Baselland nicht stark betroffen Vor allem auf dem Platz Zürich liegt der Anteil jener, die die Auswirkungen der Finanzkrise im Tagesgeschäft spüren, über dem Durchschnitt. In der Genferseeregion, der Nordwestschweiz, der Zentral- und der Ostschweiz hingegen, haben bislang überdurchschnittlich wenige Firmen Auswirkungen auf ihr Geschäft registriert. Ein Blick in die Nachbarländer zeigt, dass vor allem mittelständische Unternehmen in Österreich von der Krise stark betroffen sind, zuvorderst das Baugewerbe. Dies im Gegensatz zu den deutschen KMU, die sich bislang noch am deutlichsten als nicht betroffen beschreiben.

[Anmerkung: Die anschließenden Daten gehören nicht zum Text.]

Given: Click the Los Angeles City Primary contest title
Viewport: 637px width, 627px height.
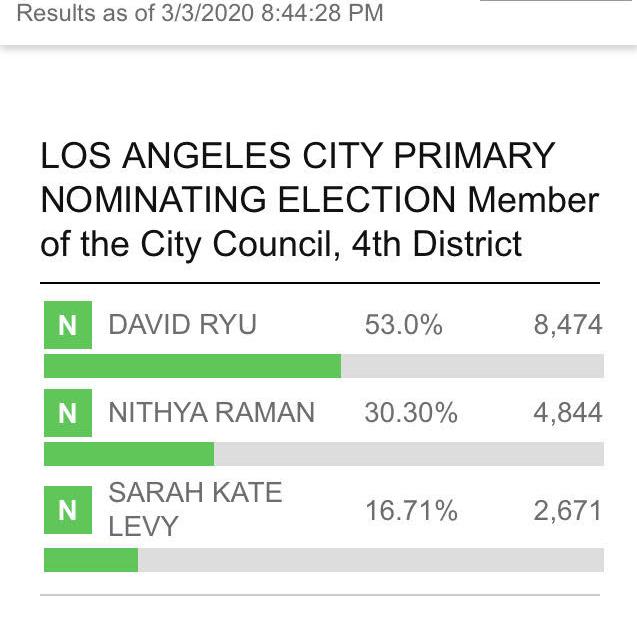Looking at the screenshot, I should point(320,200).
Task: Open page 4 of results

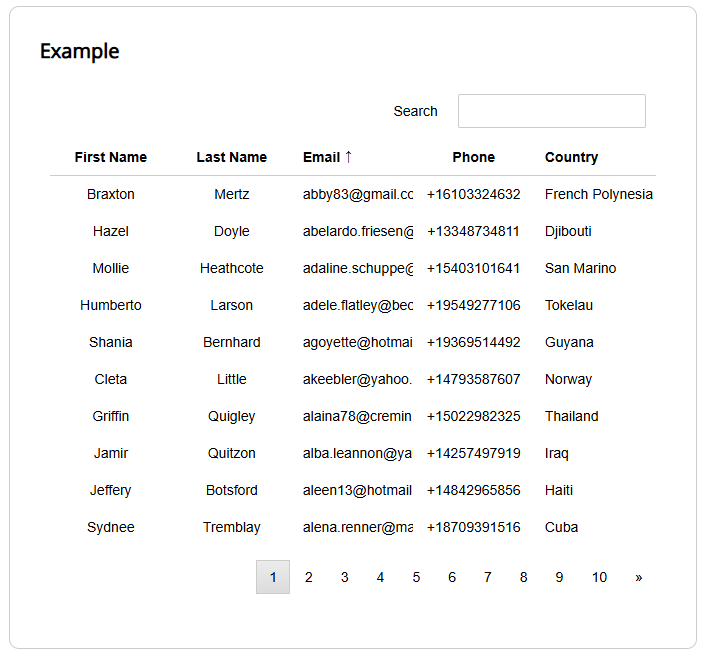Action: [x=380, y=577]
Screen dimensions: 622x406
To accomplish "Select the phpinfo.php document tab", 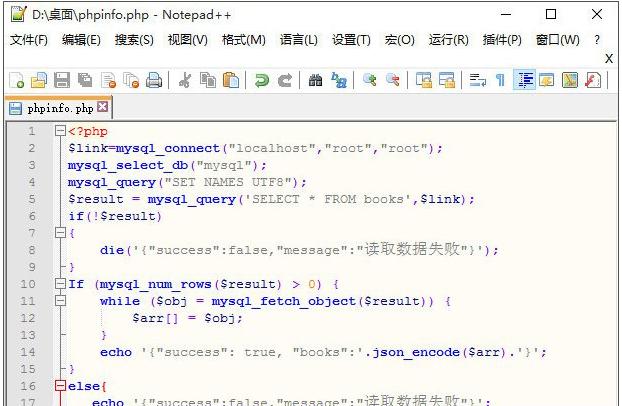I will click(55, 107).
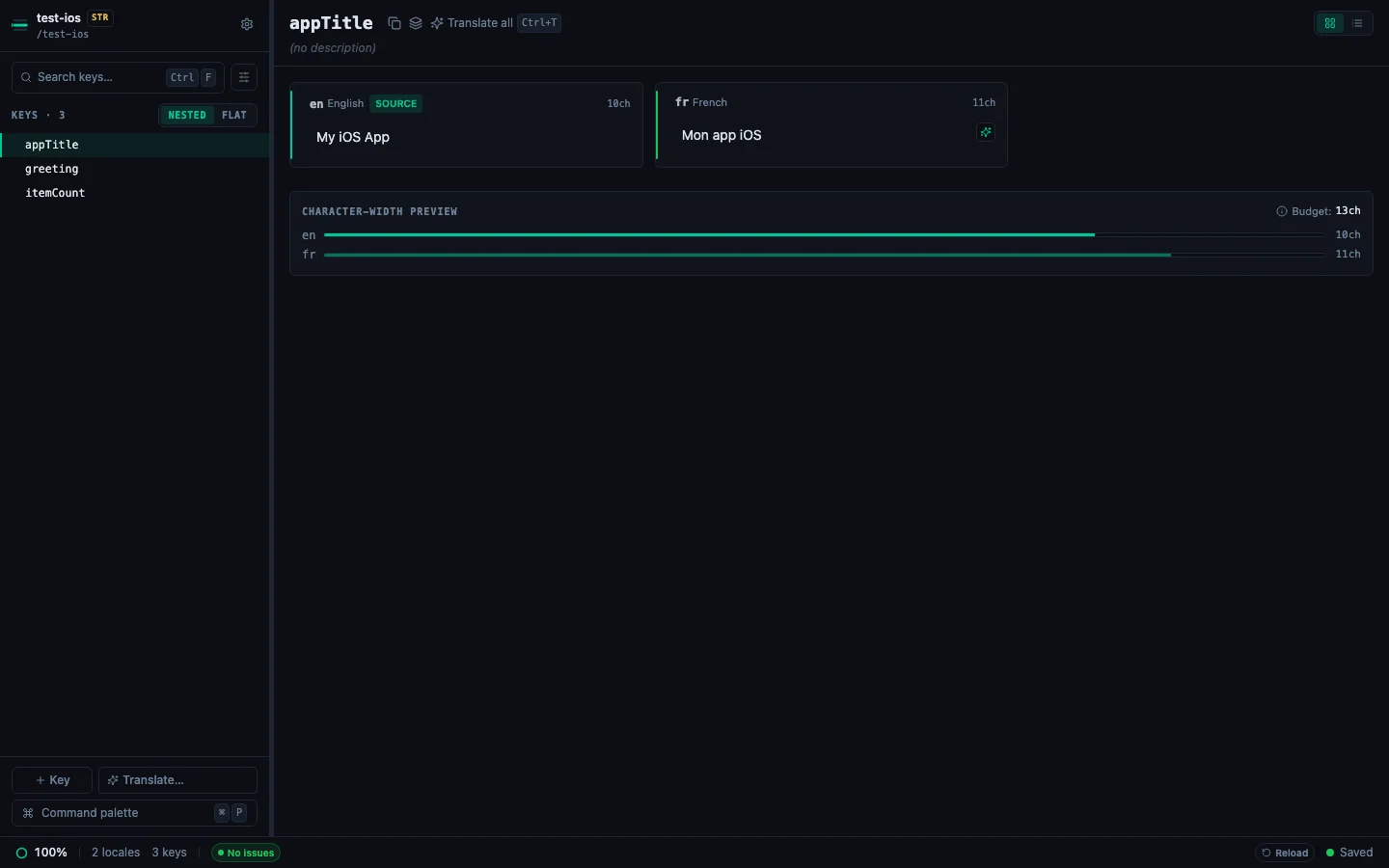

Die Konsequenzen gezogen? Rund 15 Prozent der schweizerischen Betriebe haben bereits Massnahmen ergriffen, um die Krise zu überwinden. Demgegenüber stehen allerdings 66 Prozent, die angesichts der bevorstehenden Krise noch überhaupt keine Massnahmen getroffen haben und dies auch nicht planen. Am wenigsten vorbereitet scheint der Bau- und Energiesektor zu sein. Dort herrscht momentan noch eine vergleichsweise gute Auftragslage. Im Gegensatz zu Österreich und Deutschland wird in der Schweiz noch entspannt mit der Krise umgegangen. In allen drei Ländern zeigt sich, dass vor allem das verarbeitende Gewerbe überdurchschnittlich stark Massnahmen eingeleitet hat, de facto also auch am stärksten betroffen ist. Für die meisten Unternehmen zählt die Verschiebung geplanter Investitionen zu den Massnahmen, von denen sie sich am schnellsten Ergebnisse versprechen. An zweiter Stelle steht die Durchführung von Kostensenkungsprogrammen, gefolgt von der Verschiebung von geplanten Einstellungen.